BGP update generation uses the concept of update groups to optimize performance. An update group is a collection of peers
with the identical outbound policy. When generating updates, the group policy is used to format messages that are then transmitted
to the members of the group.
In order to maintain fairness in resource utilization, each update group is allocated a quota of formatted messages that it
keeps in its cache. Messages are added to the cache when they are formatted by the group, and they are removed when they are
transmitted to all the members of the group.
A slow peer is a peer that cannot keep up with the rate at which the Cisco IOS software is generating update messages, and
is not keeping up over a prolonged period (in the order of a few minutes). There are several causes of a peer being slow:
There is packet loss or high traffic on the link to the peer, and the throughput of the BGP TCP connection is very low.
The peer has a heavy CPU load and cannot service the TCP connection at the required frequency.

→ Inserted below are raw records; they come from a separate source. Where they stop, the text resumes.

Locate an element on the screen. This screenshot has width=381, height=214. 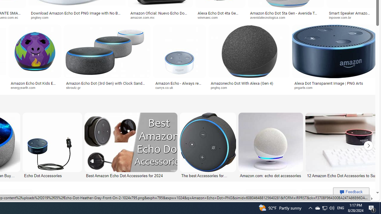
'inpower.com.br' is located at coordinates (352, 17). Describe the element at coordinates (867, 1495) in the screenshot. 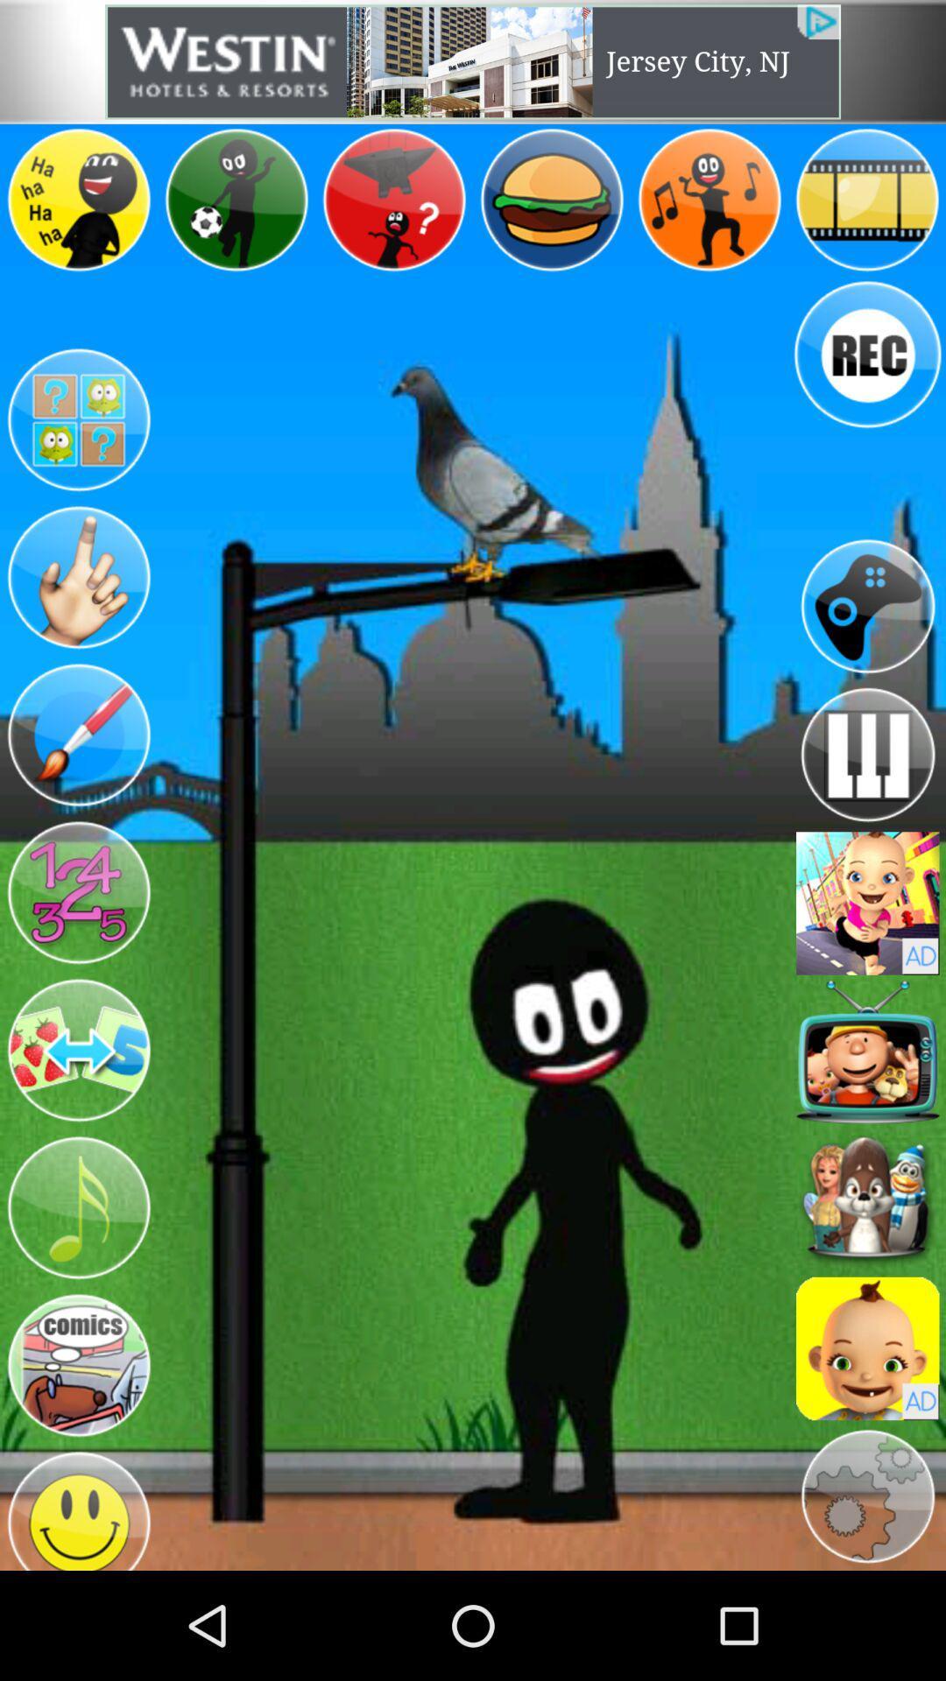

I see `settings app` at that location. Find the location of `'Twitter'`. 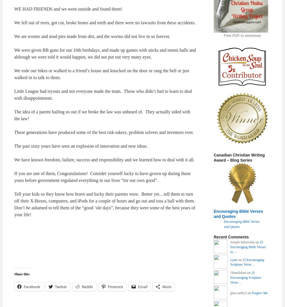

'Twitter' is located at coordinates (60, 286).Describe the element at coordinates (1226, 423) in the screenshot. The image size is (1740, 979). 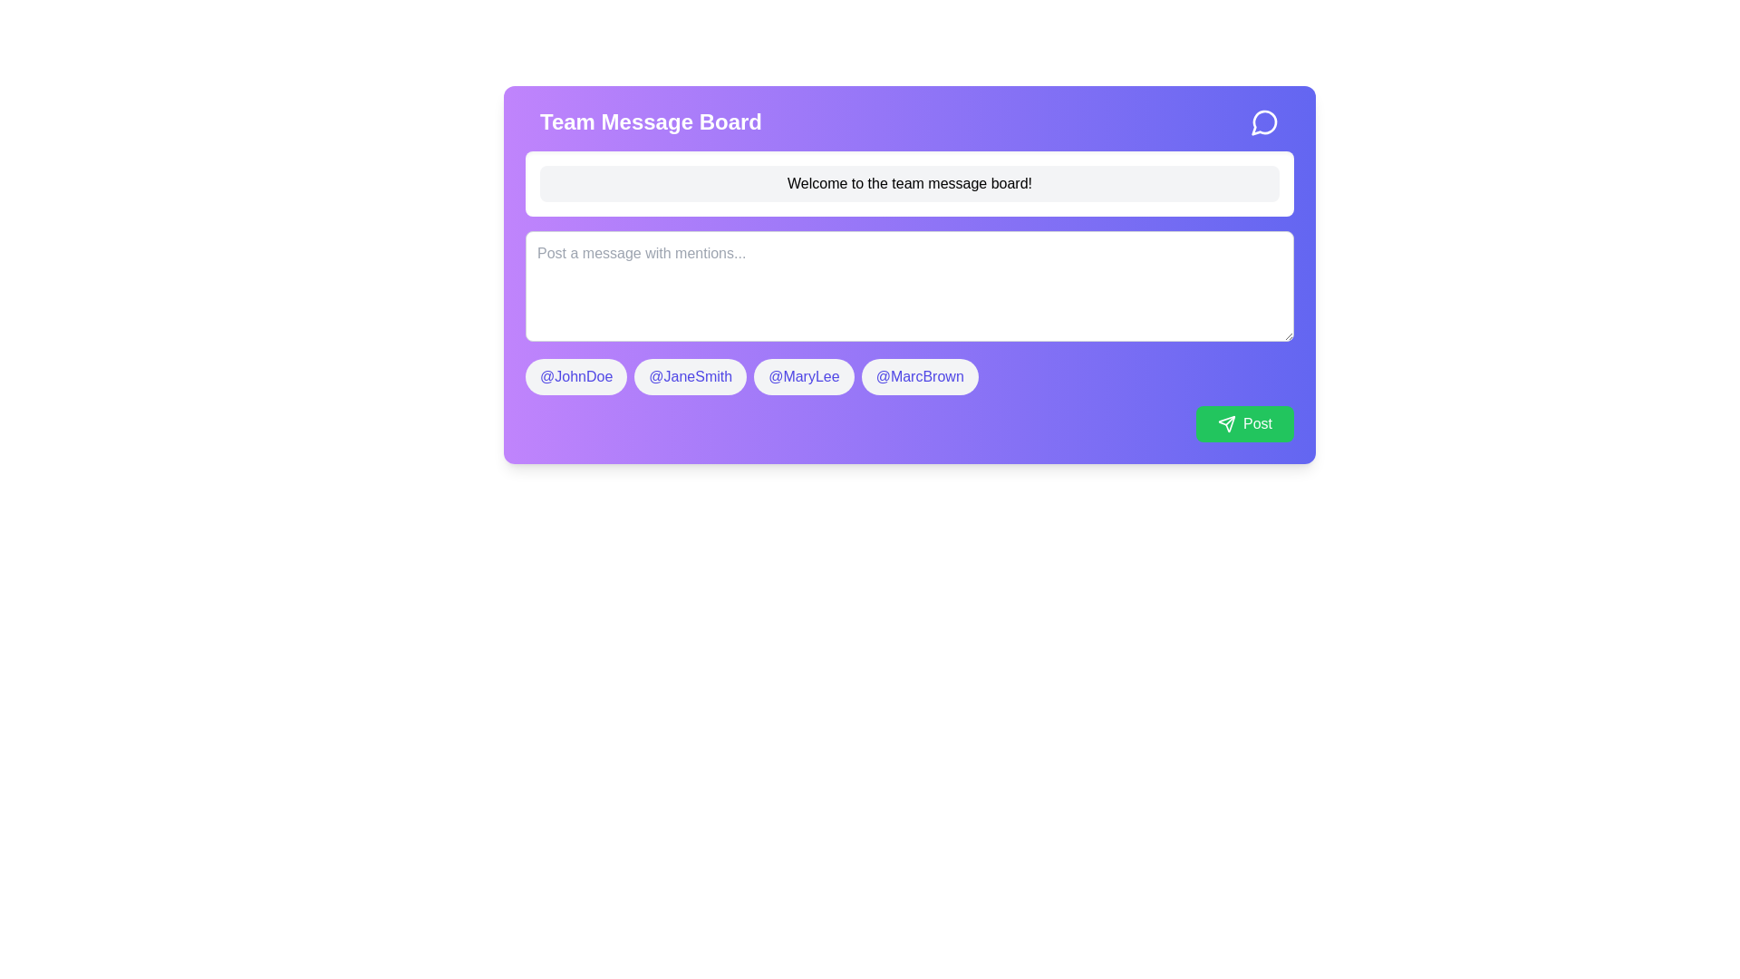
I see `the Paper Plane icon located on the green 'Post' button` at that location.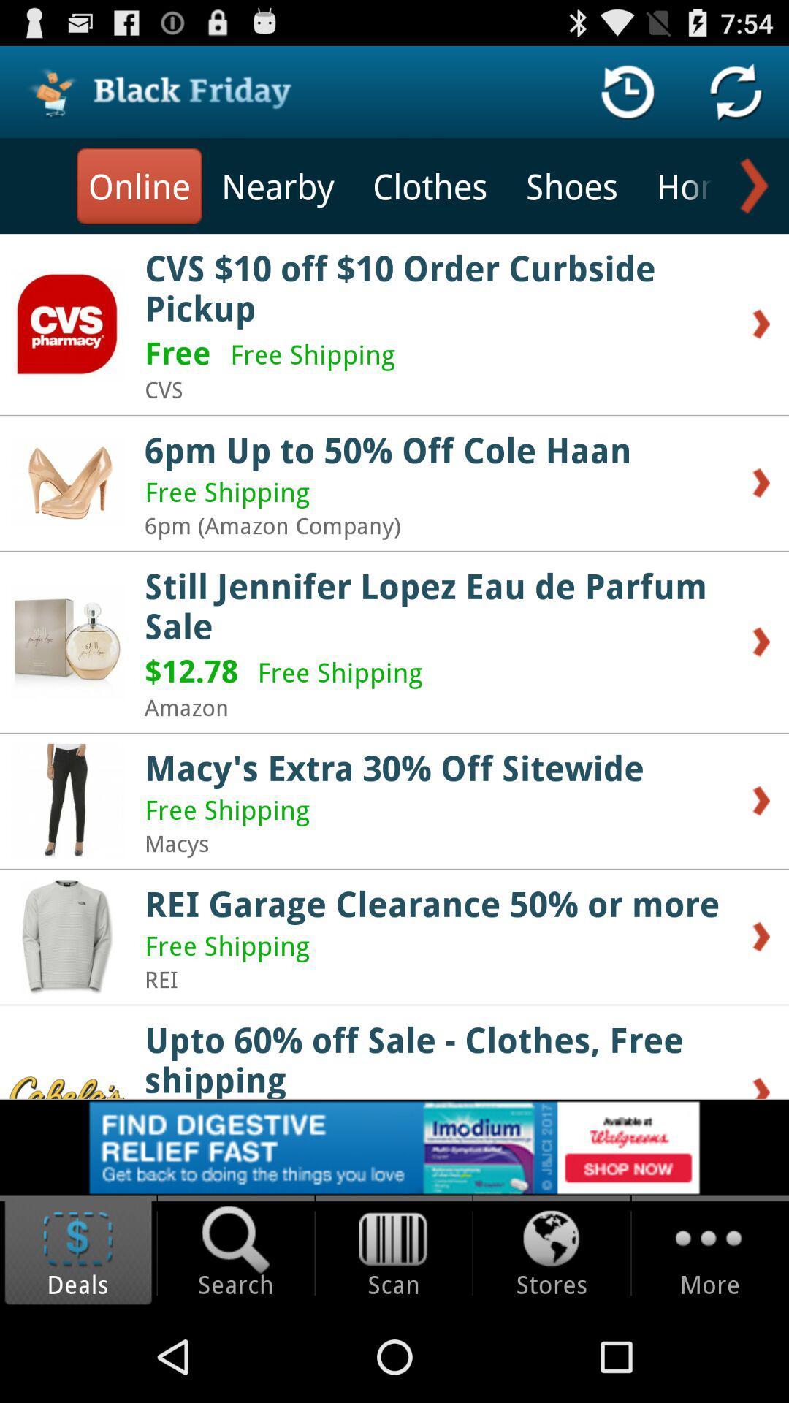  I want to click on advertisement page, so click(394, 1146). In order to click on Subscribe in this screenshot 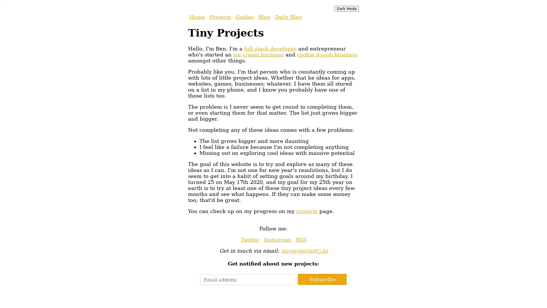, I will do `click(322, 279)`.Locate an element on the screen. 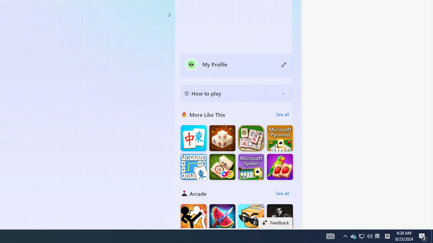  'Fruit Chopper' is located at coordinates (222, 217).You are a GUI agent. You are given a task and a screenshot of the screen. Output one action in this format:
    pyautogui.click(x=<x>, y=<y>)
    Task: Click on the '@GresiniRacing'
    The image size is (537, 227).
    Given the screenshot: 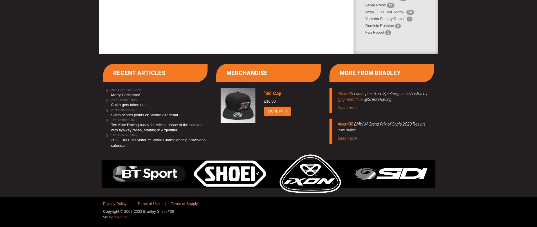 What is the action you would take?
    pyautogui.click(x=378, y=99)
    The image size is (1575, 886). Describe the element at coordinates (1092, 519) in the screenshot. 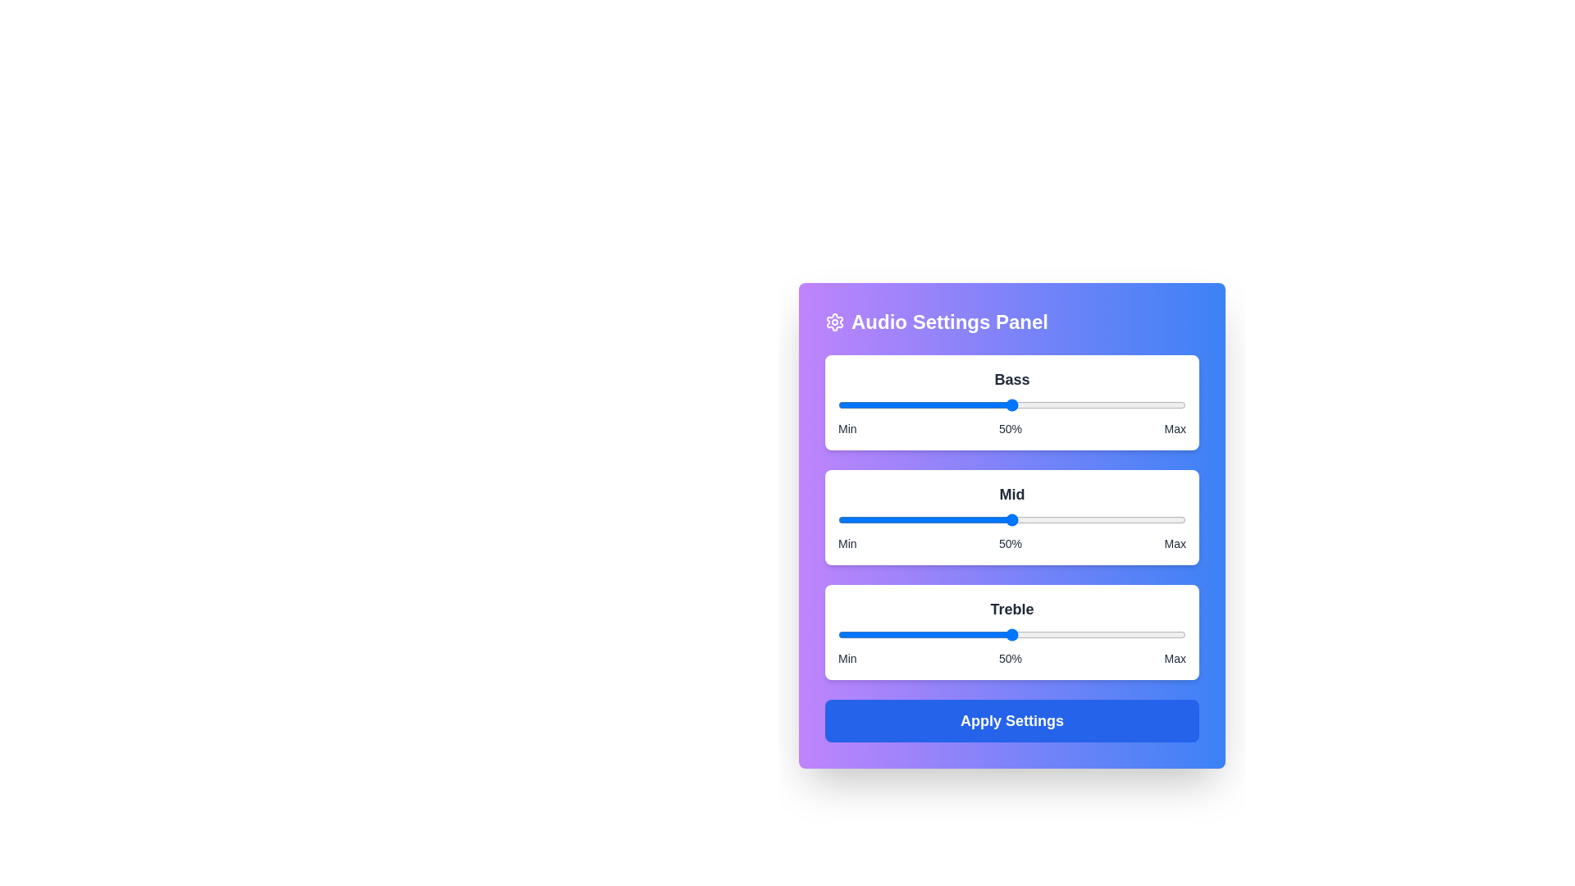

I see `slider` at that location.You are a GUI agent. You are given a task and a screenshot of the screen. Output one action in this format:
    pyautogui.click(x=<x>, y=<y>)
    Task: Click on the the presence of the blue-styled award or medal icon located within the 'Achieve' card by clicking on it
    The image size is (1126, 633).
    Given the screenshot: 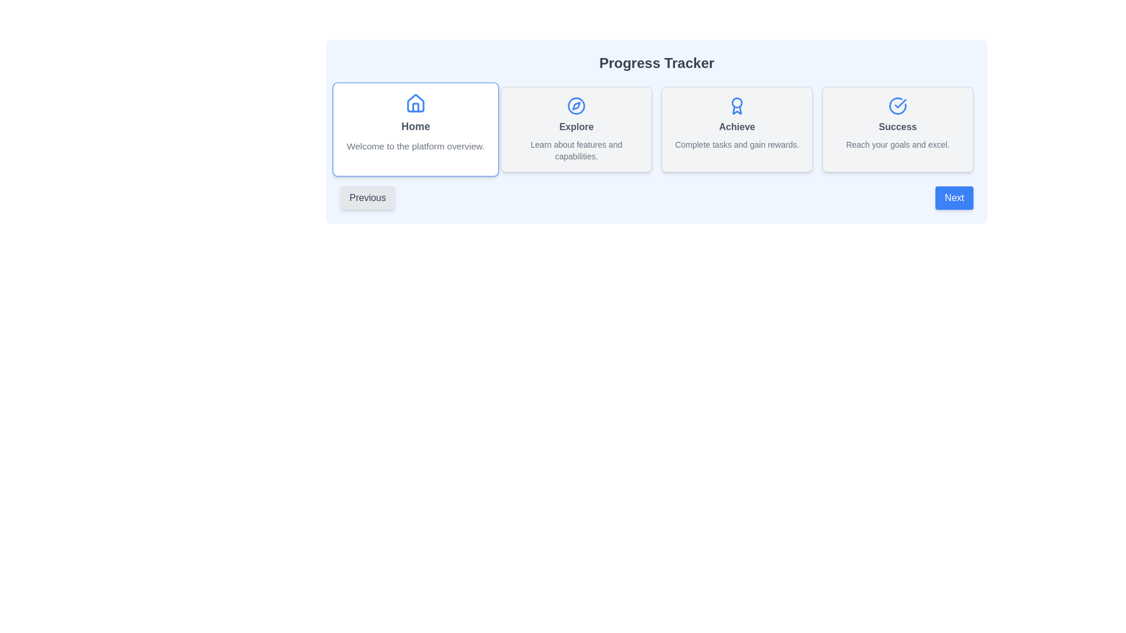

When a slow peer is present in an update group, the number of formatted updates pending transmission builds up. When the cache
limit is reached, the group does not have any more quotas to format new messages. In order for a new message to be formatted,
some of the existing messages must be transmitted by the slow peer and then removed from the cache. The rest of the members
of the group that are faster than the slow peer and have completed transmission of the formatted messages will not have anything
new to send, even though there may be newly modified BGP networks waiting to be advertised or withdrawn. This effect of blocking
formatting of all the peers in a group when one of the peers is slow in consuming updates is the "slow peer" problem.
Temporary Slowness Does Not Constitute a Slow Peer
Events that cause large churn in the BGP table (such as connection resets) can cause a brief spike in the rate of update generation.
A peer that temporarily falls behind during such events, but quickly recovers after the event, is not considered a slow peer.
In order for a peer for be marked as slow, it must be incapable of keeping up with the average rate of generated updates over
a longer period (in the order of a few minutes).